With the technological boom, there has been an expansion of the record filing system and many hospitals have therefore adopted new patient care management systems (PCMS).[4] These have become critical to the efficiency of storing medical information because of high volumes of paperwork, the ability to quickly share information between medical institutions, and the increased mandatory reporting to the government.[4] PCMS have ultimately increased the productivity of data record utilization and have created a large dependence on technology within the medical field. Yet, it has also led to social and ethical issues because of the basic human rights that could be a casualty for this expansion of knowledge. Hospitals and health information services are now more likely to share information with third party companies.[4] Thus, there needs to be reform to specify the rules of the hospital personnel who have the access to medical records.
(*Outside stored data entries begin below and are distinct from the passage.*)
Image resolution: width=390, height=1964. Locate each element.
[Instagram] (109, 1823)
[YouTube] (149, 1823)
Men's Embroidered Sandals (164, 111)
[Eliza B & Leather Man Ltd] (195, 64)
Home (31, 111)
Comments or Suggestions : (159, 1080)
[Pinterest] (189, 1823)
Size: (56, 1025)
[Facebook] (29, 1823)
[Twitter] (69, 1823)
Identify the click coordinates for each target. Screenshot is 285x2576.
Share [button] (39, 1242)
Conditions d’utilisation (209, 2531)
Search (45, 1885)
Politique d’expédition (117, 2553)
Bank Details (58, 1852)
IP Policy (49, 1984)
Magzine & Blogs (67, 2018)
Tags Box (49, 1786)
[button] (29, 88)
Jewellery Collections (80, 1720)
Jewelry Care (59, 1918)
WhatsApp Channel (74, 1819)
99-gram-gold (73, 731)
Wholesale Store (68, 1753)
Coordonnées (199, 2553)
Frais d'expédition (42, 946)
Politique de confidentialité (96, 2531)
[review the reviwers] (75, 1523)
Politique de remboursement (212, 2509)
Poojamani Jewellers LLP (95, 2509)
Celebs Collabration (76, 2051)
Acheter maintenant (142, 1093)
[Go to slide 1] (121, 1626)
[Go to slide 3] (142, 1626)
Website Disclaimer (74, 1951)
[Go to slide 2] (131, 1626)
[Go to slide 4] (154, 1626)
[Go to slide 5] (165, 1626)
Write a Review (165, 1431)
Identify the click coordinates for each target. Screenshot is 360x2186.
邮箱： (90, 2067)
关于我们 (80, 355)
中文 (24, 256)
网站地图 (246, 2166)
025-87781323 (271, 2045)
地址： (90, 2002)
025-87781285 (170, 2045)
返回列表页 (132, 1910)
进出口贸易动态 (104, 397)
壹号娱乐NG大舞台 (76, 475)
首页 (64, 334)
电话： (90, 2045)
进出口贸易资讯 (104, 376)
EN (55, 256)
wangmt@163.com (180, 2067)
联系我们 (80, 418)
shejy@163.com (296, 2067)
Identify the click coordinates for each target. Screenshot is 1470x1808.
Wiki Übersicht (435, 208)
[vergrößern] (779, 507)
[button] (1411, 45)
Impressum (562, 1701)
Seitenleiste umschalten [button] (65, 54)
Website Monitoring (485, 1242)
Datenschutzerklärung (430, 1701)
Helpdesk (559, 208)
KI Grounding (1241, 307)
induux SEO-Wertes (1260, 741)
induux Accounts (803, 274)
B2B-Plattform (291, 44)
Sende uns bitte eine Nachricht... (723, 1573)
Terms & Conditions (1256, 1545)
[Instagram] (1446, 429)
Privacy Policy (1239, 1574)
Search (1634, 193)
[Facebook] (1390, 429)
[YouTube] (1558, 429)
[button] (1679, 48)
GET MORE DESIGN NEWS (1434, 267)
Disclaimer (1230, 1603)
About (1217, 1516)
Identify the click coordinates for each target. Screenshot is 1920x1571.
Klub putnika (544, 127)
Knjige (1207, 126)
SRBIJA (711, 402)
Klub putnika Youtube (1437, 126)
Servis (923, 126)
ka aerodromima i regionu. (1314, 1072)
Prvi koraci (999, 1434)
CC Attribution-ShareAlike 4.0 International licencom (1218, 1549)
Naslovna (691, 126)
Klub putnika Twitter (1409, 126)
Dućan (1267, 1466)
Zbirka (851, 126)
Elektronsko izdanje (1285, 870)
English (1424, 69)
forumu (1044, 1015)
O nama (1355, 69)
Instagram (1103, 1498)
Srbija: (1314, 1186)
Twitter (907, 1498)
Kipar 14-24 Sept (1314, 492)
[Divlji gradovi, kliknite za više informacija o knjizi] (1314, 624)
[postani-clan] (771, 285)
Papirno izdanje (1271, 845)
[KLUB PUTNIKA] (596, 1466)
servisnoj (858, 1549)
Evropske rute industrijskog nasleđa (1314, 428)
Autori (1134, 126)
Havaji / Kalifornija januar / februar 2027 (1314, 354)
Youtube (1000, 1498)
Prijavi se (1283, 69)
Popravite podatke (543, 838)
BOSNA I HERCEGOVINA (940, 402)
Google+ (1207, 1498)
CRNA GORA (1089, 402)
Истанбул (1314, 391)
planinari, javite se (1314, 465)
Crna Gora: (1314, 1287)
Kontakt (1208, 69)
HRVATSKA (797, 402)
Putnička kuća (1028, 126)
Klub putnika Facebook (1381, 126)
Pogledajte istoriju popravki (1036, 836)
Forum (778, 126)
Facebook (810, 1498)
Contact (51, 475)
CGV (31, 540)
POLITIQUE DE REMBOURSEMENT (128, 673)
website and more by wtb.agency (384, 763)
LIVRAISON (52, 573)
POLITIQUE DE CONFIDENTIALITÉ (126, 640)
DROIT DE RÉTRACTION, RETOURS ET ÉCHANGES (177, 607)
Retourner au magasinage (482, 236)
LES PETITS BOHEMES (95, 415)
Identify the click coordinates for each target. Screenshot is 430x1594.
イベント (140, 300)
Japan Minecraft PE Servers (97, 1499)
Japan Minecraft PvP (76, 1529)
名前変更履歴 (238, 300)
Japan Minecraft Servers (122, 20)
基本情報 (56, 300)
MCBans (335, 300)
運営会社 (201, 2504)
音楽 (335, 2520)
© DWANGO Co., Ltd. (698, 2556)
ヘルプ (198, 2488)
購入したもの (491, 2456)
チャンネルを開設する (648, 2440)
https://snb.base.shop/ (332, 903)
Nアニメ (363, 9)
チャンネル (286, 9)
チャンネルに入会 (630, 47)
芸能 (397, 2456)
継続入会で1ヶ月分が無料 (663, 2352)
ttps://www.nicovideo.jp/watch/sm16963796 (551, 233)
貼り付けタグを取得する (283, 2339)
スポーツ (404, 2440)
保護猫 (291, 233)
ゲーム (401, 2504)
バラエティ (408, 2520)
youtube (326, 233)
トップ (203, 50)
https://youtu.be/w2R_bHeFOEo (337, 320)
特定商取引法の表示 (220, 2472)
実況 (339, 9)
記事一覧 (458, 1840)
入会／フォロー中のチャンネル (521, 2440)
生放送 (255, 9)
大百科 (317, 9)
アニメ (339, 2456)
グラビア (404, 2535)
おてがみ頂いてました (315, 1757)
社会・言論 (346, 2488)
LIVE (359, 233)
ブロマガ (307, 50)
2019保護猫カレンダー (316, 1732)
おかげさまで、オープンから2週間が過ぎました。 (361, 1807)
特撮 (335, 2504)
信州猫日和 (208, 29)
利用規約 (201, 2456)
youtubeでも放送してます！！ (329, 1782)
This has led to the discussion of privacy rights and created safeguards that will help data keepers understand situations where it is ethical to share an individual’s medical information, provide ways for individuals to gain access to their own records, determine who has ownership of those records, ensure that a person’s identity is kept confidential in research or statistical purposes, and the process to make individual’s known that their health information is being used.[4] (This sentence looks too long, maybe try to break it down?--MYYY) Additionally, a balance between privacy and confidentiality must occur in order to limit the amount of information disclosed and keep the occupations of physicians in check by constricting the information flow.[4]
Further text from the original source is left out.